> [Data to use]
● ● ●
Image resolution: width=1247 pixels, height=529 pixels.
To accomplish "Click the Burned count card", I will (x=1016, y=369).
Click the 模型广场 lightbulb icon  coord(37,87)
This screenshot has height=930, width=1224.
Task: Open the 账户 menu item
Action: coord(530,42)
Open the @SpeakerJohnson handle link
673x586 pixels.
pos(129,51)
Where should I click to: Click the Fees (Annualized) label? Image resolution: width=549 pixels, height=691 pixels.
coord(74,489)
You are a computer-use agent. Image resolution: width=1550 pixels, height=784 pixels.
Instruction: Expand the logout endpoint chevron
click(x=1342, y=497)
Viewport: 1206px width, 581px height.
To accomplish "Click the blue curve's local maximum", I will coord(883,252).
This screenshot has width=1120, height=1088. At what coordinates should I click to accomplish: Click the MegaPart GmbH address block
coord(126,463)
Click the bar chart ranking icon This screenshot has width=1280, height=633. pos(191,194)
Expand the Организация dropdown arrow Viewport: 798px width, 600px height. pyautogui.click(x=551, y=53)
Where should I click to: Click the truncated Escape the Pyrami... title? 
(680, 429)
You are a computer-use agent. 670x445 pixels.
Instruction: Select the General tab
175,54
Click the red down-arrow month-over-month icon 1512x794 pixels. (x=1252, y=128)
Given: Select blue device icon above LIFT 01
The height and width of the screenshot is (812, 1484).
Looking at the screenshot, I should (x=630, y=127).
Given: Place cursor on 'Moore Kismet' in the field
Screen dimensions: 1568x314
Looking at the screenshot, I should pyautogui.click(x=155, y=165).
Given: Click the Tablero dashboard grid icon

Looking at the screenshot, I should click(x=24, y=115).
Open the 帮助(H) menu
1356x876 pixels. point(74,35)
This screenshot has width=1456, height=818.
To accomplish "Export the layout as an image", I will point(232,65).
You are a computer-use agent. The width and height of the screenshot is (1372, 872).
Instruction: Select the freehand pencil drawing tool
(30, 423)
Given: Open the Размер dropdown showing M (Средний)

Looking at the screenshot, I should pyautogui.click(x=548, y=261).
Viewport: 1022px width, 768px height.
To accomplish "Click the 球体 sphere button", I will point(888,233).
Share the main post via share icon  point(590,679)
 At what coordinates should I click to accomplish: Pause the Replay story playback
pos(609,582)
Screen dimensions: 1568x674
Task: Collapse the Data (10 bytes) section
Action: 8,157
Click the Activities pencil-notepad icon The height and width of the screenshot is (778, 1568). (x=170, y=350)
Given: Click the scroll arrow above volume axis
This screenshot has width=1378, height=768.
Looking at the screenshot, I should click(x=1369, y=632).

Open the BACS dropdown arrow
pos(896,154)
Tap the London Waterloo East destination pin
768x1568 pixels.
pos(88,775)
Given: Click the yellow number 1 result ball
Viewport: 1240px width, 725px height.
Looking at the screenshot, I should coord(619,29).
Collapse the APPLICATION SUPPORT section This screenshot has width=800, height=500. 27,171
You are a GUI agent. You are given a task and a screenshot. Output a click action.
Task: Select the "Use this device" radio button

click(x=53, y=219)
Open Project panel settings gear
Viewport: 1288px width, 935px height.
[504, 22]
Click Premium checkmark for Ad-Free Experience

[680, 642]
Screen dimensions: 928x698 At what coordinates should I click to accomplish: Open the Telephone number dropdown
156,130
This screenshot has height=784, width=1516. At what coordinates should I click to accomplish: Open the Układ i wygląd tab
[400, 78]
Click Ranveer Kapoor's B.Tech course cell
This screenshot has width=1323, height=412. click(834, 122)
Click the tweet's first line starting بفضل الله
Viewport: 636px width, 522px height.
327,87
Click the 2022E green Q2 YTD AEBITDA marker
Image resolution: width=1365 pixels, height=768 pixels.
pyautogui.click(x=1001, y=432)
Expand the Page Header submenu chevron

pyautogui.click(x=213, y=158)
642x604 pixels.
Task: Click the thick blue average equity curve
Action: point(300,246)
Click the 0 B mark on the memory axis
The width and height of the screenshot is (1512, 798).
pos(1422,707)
● ● ●
Reading through the records above, report each line in which the string "computer" is found.

> [Output for this exercise]
You are a computer-use agent. Image resolution: width=1550 pixels, height=784 pixels.
You are a computer-use agent. 670x445 pixels.
You are a computer-use agent. The width and height of the screenshot is (1372, 872).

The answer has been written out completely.